The office is currently led by Christi Grimm, the principal deputy inspector general.

Grimm joined the inspector general’s office in 1999.

This is the pattern Trump has adopted during the coronavirus emergency.

He announced Friday that he would be firing Michael Atkinson, the inspector general for the intelligence community.

Trump said in a required letter to Congress that he no longer had “the fullest confidence” in Atkinson.

He did not disguise the fact that what caused him to lose that confidence was Atkinson following the law and allowing the truth to come out about Trump’s lawless attempt to pressure a foreign power to announce politically helpful investigations.

Atkinson will be fired 30 days after the letter went to Congress, the soonest he can be under law, but Trump undercut even that law by putting Atkinson on immediate administrative leave.

Michael Horowitz, the respected inspector general of the Department of Justice and chairman of a council that coordinates inspectors general, went out on a limb to vouch for Atkinson, praising his integrity and his handling of the Ukraine whistle-blower complaint.

Trump compounded the Atkinson announcement on Friday night with his intention to nominate White House lawyer Brian Miller to be special inspector general for pandemic recovery, a key position for oversight of the just-passed $2 trillion coronavirus relief package, which is ripe for fraud and corruption without aggressive review.

The position demands ironclad independence, particularly with the risk that Trump’s company, relatives, customers and donors could seek to benefit from the stimulus package.

Miller, who served for nearly 10 years as inspector general at the General Services Administration, but more recently played a role in the White House’s response to the impeachment inquiry, is precisely the wrong person to ensure independence.

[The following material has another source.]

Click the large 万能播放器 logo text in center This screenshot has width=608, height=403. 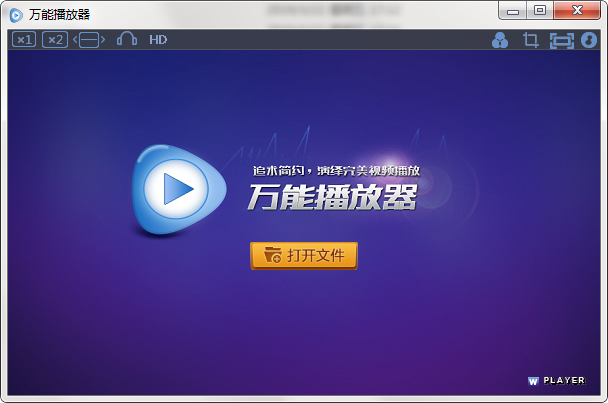point(331,197)
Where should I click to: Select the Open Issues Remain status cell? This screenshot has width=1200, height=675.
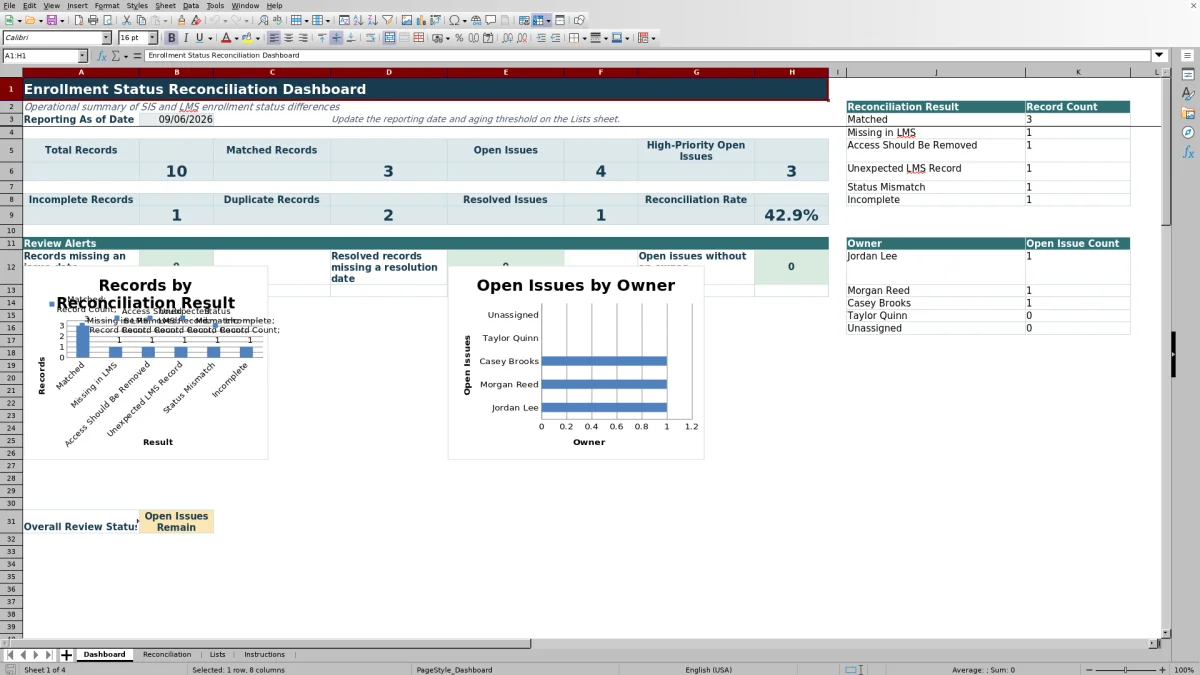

Friday night’s actions came at the end of a week of scary departures from democratic practices.

Reporting indicates that more and more power has gone to the president’s son-in-law and senior adviser Jared Kushner, whose coronavirus “shadow task force” of government allies and private sector connections may run afoul of federal law.

Kushner is meanwhile also reportedly playing a significant role in the Trump re-election campaign from the White House, which may also violate federal law.

Indeed, earlier Friday, the government changed its description on a federal website of the strategic national stockpile to correspond to Kushner’s description of it as being for the benefit of the federal government, not the states.

Also last week, the Navy fired a captain who blew the whistle on the scope of a Covid-19 outbreak on his ship, another example of apparent payback for truthtelling, and the president reportedly wants to have his own signature on stimulus checks to Americans, which may also run afoul of law.

All of these autocratic steps come on top of Trump’s February purges of officials who testified in the impeachment trial and attempts to meddle in the sentencing of friends and allies convicted of crimes.